Health

Child Covid infections are rising in England – is low vaccine rate a factor?


Covid cases in the UK have fallen sharply in the past few weeks, and hospital admissions appeared to have turned a corner. But now, it seems, the situation has stalled, with cases bobbing around 90,000 a day.

The reason for the change is that while case rates are falling among adults, they are rising among children – where vaccination rates remain sluggish.

According to data for England, the rate of new cases for every 100,000 people fell from 1,430.4 among 60- to 64-year-olds in the rolling seven-day period to 1 January, to 529.3 in the rolling seven-day period to 19 January. However, they rose from 941.6 to 2,384.1 for children aged five to nine during the same period, and from 1,230 to 1,909.7 for children aged 10 to 14.

The Department for Education’s latest attendance figures show that 374,000 children were absent from school with confirmed or suspected infections of coronavirus. In the last week before Christmas, the figure was 199,000. However, these DfE figures do not include children who were off after having a positive PCR test, who are counted separately as being off ill.

One intervention available for some children is vaccination.
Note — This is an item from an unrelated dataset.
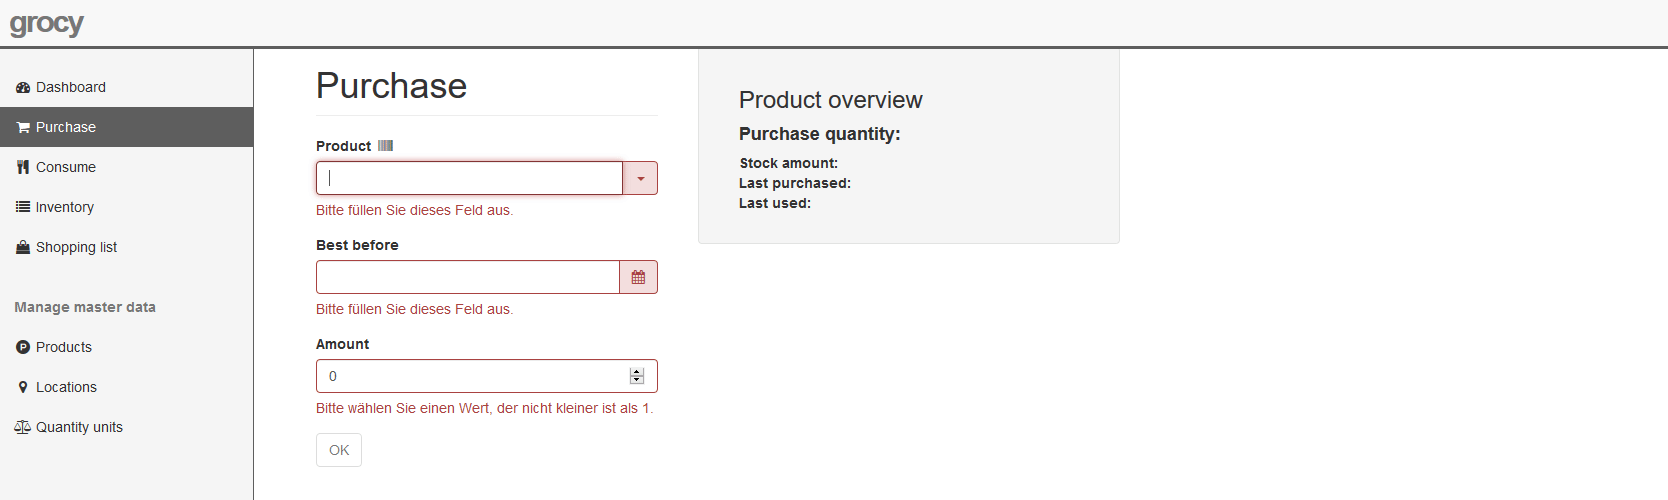
Task: Expand the Product dropdown arrow
Action: (640, 178)
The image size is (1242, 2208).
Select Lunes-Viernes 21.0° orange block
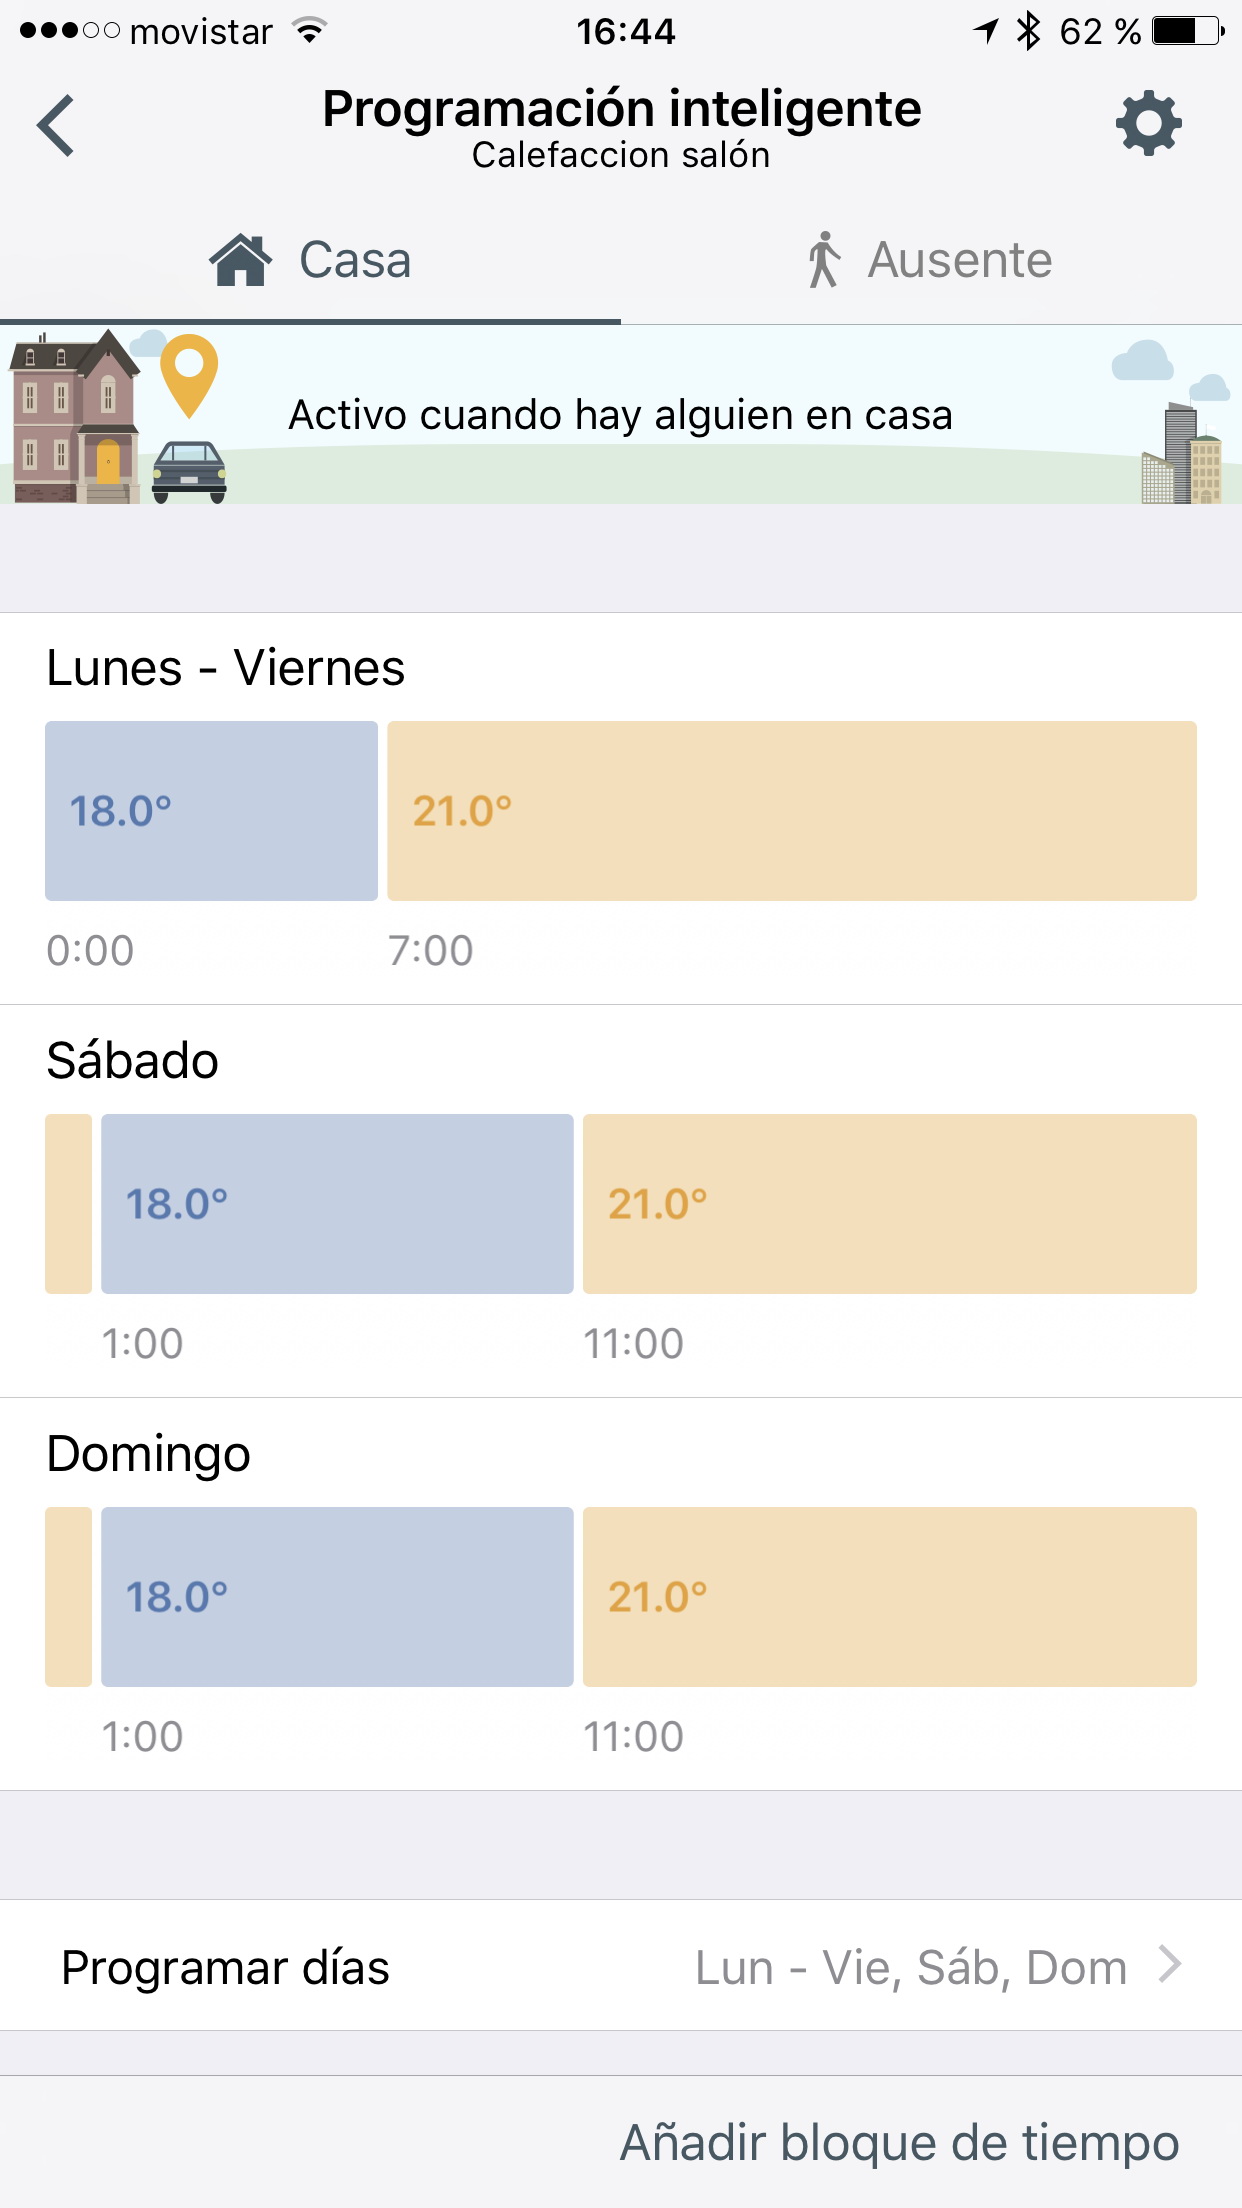791,811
However, according to the latest data from the UK Health Security Agency, uptake of first doses has been slowing, with 52% of children aged 12-15 having received at least one Covid jab.

While vulnerable five- to 11-year-olds are now eligible for Covid vaccinations, with a national rollout expected by the end of January, some GPs are already giving jabs – although a lack of paediatric doses means at present this tends to be where there is capacity to use fractionated adult doses off-label.

Prof Christina Pagel, the director of University College London’s clinical operational research unit, said one reason for the slow uptake of jabs among adolescents is a lack of clear messaging from bodies including the Joint Committee on Vaccination and Immunisation (JCVI), the cabinet and the chief medical officers that they should be vaccinated against Covid.

Pagel added that long Covid and the rare paediatric multisystem inflammatory syndrome (PIMS-TS) are serious concerns, while the proportion of young children hospitalised with Covid has risen – although others have noted most cases are “mild” and may reflect the lower threshold for bringing infants into hospital.

“[It’s] almost like there’s this understandable desire to reassure, and that ends up kind of minimising [the importance of vaccination],” said Pagel, adding that all children aged five and above should be offered the jabs.

But others, such as Prof Russell Viner of UCL, suggest the slow uptake of jabs is down to a host of factors from logistical challenges to initially only offering jabs through the school vaccination programme, and that while evolving messaging may have led to some uncertainty among parents and children, it was the right approach to take – not least because of early concerns about myocarditis.

Prof Adam Finn, the head of the Bristol Children’s Vaccine Centre and a member of the JCVI, said Covid is a mild disease in childhood, while evidence suggests long Covid is rarer, milder and less long-lasting than in adults.

Finn added that it is not surprising vaccination rates are lower in adolescents than adults, noting vaccines are “not that good” at preventing onward transmission and adolescents have lower risks from Covid. While vaccination of healthy five- to 11-year-olds is under discussion that, too, is a difficult decision, he said.

Such disagreements look set to continue. But one thing is clear: when it comes to children, there are many lessons yet to be learned around how best to manage a pandemic.